Amateur Woodchuckery...

Joined
May 16, 2002
Messages
4,437
I recently tore all of the carpet up from my front room and fouund that the original wood floor was in wonderful shape! I set about waxing the floor with multiple bottles of Johnson's One Step floor wax. Well, it worked wonders on that floor, so I turned the wax on some of my khuk handles. Works like a charm, much warmer and natural tone than you get with tru-oil. Smells a bit, but dries fast.

Tried it on a blade, and it left streaks, so I removed it from the blade. Did good on the wood, tho.

Keith
 
I use Tree Wax


Seriously, Clear Trewax Professional quality paste wax with imported Carnauba

slip resistant
heat and traffic resistant
beautifies and protects
resists mild acids and food stains

For Hardwood, Vinyl, Cork and Linoleum floors

other uses: cork, parquet floors, terrazzo, finsihed furniture, leather goods, wood panels and appliances

Special Instructions for MARBLE & FROM EXPERIENCE Khuk blades. Apply a thin coat with a soft cloth and polish immediately with dry soft cloth.

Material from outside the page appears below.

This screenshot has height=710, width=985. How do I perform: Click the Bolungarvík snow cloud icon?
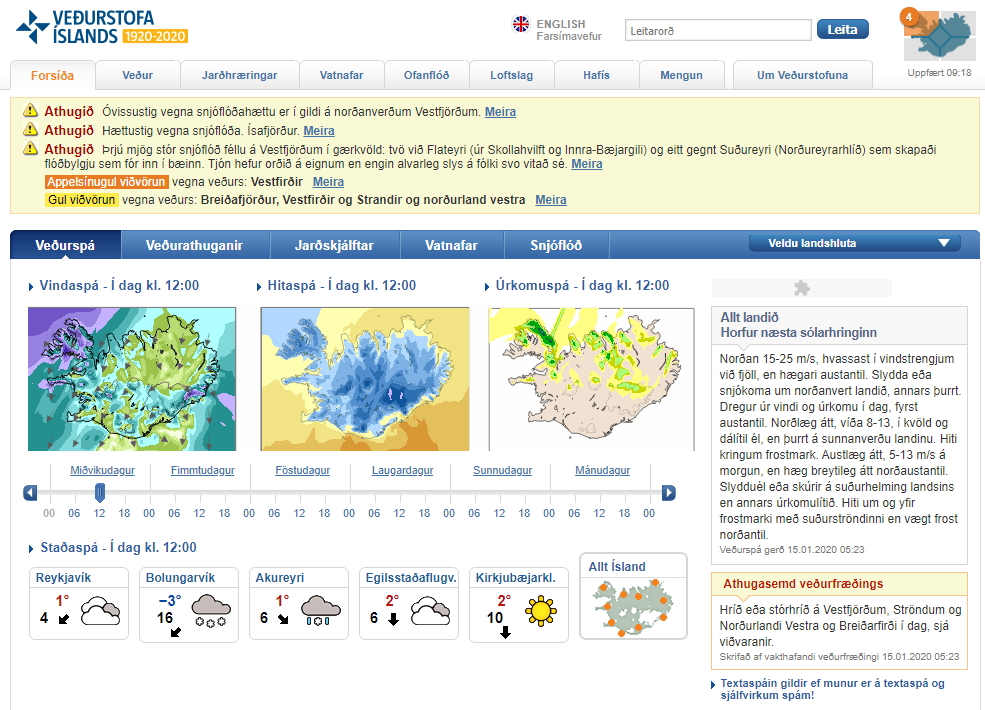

Found an old can of it in my garage and thought I would try it out. Works pretty good. :)
 
If you have a piece of wood you're really fond of and want to treat well, may I suggest walnut oil? I bought a small bottle of Nickerson's walnut oil about twenty years ago; it ran out earlier this year (a very little goes a very long way...) and just when I was wondering what to use instead, I found a supplier who stocks it. Absolutely the best oil finish you can get, IMHO.
 
Walnut oil: How's the finishing oil different from the walnut oil employed to make fancy, expensive salad dressings? That should be easy to find. For culinary purposes it's recommended to keep it refrigerated, as it can get slightly rancid or lose flavor. (I have heard of rubbing dinged furniature with a piece of walnut meat to conceal the damage to the finish)

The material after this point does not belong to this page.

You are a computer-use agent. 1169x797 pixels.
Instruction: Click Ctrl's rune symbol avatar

I have a tin of Howard Citrus Shield which is marketed as a fine furniature wax. Seems to contain carnuba, probably a little beeswax, and orange oil. Works very well on khuk handles and prevents blade rusting. I can't quite get it to buff out to invisible on the blades by hand though. Don't know how it would work on floors, and it's a little pricey.

I have seen references to "Bowling Alley Wax". Whatever that is, sounds intrigueing for the floor.
 
Walnut oil is like peanut oil then, in that it can be used for cooking? Orange oil has petroleum distilutes in it, I'm pretty sure.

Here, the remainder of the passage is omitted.